> **Exercise set**:
1. In the Volvo battery article, by how much does Volvo Cars expect current charging times to be cut by the mid-decade?
2. Starting at "By the middle" and stopping after "and fast-charging technology.", rewrite that part of the Volvo battery article with "stiffness" changed to "rigidity".
3. Carry on the Volvo battery article from where it stops.

> **Passage provided**:
______

Volvo is working hard to deliver electric cars to its future cars. But the strategy is changing. Volvo Cars is bringing battery cell technology development and production closer to home and aims to tailor its future batteries to the needs of its customers: a longer range and faster charging times.

It will do so by improving lithium-ion battery technology on its forthcoming second generation of electric cars, starting with the company’s first SUV on a completely new electric-only technology platform.

By the middle of the decade, as it introduces its third generation of electric cars, Volvo Cars plans to improve the range further and integrate the battery pack into the floor of the car, using the cell structure for overall vehicle stiffness and improving efficiency.

SEE ALSO:  Volvo to continue its partnership with Google

In the near term, Volvo Cars plans to work with leading Swedish battery company Northvolt to further increase the energy density of its battery cells by up to 50 per cent compared with what is on the market today. Later this decade, Volvo Cars will also look to break the 1000 Wh/l energy density milestone, in order to achieve 1000km (621 miles) of real driving range.

Current charging times are expected to be cut almost in half by the mid-decade, thanks to better battery technology and continuous improvements to software and fast-charging technology.

As Volvo Cars is moving towards becoming an all-electric car company, the importance of sustainability increases in parallel. While the company will increase the battery energy in its cars over the coming decade, it will also work to continuously reduce their carbon impact.

SEE ALSO:  Volvo XC40 Recharge enters production

Battery cells from Volvo Cars’ planned collaboration with Northvolt aim to be produced using 100 per cent renewable energy, while it is working with other battery suppliers to do the same by 2025.

______

> **Source material**:
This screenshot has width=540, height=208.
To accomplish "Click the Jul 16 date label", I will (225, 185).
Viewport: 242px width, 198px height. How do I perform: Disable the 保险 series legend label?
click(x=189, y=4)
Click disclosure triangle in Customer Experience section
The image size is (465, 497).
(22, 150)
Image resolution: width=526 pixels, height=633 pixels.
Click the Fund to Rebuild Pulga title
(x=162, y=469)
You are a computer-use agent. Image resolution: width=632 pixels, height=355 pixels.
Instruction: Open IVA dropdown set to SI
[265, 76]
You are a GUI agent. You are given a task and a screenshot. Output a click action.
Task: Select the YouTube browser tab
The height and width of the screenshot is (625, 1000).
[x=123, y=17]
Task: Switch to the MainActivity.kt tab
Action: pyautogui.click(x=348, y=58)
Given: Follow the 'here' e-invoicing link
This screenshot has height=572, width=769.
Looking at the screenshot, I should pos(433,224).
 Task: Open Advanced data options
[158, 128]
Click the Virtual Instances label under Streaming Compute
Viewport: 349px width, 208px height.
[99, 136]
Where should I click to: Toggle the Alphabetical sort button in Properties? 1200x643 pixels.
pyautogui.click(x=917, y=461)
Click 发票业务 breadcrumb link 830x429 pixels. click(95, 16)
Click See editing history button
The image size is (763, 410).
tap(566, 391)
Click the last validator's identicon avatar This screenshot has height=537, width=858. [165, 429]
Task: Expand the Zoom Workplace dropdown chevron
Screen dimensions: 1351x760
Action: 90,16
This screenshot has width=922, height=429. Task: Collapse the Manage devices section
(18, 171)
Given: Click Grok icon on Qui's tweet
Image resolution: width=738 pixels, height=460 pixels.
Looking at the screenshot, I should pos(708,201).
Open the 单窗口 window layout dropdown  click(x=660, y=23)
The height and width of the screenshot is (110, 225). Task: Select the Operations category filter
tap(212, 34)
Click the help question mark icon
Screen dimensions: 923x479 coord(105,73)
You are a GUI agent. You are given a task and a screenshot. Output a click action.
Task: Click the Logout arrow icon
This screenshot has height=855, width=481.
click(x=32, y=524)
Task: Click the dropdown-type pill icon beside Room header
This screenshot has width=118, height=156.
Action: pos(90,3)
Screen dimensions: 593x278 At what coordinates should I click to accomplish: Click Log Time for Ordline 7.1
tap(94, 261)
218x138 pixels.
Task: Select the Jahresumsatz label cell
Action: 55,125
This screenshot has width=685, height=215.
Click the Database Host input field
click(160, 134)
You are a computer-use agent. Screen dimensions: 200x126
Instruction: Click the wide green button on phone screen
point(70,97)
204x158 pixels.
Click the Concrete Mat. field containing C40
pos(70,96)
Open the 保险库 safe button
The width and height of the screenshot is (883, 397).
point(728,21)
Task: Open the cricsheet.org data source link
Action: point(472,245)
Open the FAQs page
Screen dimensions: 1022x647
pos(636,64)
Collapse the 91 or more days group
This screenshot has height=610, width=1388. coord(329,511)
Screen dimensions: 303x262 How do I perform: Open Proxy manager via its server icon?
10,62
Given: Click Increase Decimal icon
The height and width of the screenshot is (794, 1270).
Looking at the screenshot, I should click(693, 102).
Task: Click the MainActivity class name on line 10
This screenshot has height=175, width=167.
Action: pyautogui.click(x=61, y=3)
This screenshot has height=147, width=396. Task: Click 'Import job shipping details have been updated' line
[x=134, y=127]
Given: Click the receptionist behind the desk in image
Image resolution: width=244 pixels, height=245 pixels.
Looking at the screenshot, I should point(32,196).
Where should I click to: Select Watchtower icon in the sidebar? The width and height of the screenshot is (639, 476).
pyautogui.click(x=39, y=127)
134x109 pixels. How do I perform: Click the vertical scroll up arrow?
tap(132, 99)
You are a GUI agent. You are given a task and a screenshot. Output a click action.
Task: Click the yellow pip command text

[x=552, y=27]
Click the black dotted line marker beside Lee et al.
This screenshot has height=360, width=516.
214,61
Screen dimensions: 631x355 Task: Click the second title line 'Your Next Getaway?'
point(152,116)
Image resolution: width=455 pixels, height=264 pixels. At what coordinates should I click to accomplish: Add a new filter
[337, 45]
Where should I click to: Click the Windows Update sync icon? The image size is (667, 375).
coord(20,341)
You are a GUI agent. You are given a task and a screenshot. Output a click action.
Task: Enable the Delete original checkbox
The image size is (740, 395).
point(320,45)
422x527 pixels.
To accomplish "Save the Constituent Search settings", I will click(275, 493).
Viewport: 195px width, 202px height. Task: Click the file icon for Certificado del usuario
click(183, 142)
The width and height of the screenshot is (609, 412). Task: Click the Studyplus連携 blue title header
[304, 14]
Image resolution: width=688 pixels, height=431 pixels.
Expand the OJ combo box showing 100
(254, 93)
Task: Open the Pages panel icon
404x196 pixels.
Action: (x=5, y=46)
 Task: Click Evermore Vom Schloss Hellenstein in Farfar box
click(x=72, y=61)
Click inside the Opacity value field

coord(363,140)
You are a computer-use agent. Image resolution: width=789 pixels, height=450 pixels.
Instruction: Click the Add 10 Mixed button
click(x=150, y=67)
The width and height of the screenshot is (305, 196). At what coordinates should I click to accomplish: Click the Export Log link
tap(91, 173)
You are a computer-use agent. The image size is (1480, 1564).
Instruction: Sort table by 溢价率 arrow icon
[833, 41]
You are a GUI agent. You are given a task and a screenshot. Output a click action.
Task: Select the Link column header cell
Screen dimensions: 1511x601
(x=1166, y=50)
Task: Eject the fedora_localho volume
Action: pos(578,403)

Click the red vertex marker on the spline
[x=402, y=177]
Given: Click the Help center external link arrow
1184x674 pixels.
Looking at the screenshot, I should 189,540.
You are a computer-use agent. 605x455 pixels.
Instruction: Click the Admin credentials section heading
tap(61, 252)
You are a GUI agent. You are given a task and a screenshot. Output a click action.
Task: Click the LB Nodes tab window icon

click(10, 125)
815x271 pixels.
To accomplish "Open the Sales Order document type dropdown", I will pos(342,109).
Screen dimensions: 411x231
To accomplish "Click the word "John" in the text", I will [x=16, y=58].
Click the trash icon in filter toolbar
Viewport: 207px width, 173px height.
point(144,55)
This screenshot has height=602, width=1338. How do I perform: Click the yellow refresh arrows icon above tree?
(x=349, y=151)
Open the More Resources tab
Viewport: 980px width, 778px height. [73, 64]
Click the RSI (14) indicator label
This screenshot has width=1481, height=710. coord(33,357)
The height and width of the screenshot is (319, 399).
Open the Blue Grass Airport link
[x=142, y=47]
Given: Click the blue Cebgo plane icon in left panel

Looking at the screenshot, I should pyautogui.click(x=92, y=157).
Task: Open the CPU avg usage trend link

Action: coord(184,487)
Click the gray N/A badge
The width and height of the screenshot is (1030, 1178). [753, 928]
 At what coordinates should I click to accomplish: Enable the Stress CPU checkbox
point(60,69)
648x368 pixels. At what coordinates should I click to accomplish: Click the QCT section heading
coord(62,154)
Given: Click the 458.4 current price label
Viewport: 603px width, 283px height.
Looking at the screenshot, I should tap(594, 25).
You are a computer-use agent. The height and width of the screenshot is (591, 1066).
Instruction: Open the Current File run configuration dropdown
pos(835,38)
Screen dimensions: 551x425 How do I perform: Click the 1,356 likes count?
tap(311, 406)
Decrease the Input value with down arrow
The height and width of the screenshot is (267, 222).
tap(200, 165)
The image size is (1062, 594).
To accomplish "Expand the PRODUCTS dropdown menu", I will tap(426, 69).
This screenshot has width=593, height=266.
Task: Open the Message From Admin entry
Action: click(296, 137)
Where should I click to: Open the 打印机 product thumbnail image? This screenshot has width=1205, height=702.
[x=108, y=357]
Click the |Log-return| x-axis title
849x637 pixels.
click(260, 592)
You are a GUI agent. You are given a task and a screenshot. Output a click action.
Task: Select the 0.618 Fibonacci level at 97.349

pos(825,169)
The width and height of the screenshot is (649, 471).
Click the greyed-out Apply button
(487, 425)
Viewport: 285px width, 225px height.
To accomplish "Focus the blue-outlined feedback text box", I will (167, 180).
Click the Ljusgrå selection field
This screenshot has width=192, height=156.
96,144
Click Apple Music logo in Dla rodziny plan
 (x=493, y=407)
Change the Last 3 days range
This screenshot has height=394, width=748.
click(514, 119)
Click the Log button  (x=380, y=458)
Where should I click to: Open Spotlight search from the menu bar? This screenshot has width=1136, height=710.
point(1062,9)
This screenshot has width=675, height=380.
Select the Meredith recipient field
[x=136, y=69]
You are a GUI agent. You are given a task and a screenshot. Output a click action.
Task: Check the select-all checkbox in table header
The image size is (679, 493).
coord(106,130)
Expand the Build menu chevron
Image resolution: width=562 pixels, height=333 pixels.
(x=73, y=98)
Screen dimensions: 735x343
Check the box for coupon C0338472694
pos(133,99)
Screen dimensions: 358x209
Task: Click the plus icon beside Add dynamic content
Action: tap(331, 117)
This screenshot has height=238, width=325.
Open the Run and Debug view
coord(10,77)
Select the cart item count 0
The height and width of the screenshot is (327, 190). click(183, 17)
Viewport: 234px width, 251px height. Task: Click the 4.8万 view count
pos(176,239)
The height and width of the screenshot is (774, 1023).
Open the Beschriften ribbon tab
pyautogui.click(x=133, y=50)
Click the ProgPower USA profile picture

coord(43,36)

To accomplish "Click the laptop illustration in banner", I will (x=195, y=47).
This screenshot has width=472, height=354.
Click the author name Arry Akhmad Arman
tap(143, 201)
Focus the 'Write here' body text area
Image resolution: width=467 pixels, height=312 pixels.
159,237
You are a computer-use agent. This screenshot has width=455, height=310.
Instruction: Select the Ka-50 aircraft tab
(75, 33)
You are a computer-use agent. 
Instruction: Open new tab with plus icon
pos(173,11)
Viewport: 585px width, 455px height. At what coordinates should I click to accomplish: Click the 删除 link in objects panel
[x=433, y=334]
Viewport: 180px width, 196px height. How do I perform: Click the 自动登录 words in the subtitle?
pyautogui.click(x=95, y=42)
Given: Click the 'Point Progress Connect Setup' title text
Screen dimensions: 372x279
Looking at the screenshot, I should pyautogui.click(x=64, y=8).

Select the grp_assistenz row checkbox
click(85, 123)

______

> **Your responses**:
1. Almost in half.

2.
By the middle of the decade, as it introduces its third generation of electric cars, Volvo Cars plans to improve the range further and integrate the battery pack into the floor of the car, using the cell structure for overall vehicle rigidity and improving efficiency.

SEE ALSO:  Volvo to continue its partnership with Google

In the near term, Volvo Cars plans to work with leading Swedish battery company Northvolt to further increase the energy density of its battery cells by up to 50 per cent compared with what is on the market today. Later this decade, Volvo Cars will also look to break the 1000 Wh/l energy density milestone, in order to achieve 1000km (621 miles) of real driving range.

Current charging times are expected to be cut almost in half by the mid-decade, thanks to better battery technology and continuous improvements to software and fast-charging technology.

3.
Volvo Cars has a clear strategy to further reduce the carbon impact of batteries by making better use of the valuable materials contained in them. Wherever possible, it intends to remanufacture or reuse batteries, and is also investigating potential second-life applications, such as energy storage.

Where possible, batteries that have reached the end of their lifespan will be recycled by authorised recyclers that are able to offer closed-loop recycling of critical materials for use in future batteries. Volvo Car Group’s planned partnership with Northvolt also raises the possibility of utilising their established recycling operations.

SEE ALSO:  Volvo Concept Recharge hints at future XC90

Volvo Cars will also continue to focus on the responsible sourcing of batteries, including through the wider use of blockchain technology. By working more closely with its partners and suppliers, Volvo Cars will strengthen its responsible sourcing even further.

With the successor to the XC90, the company will offer bi-directional charging, allowing customers to offload excess electricity from their car batteries to the power grid. This means electric Volvo drivers can provide energy to the grid when prices and CO2 emissions related to electricity production are at their daily peak, while charging their cars when emissions fall.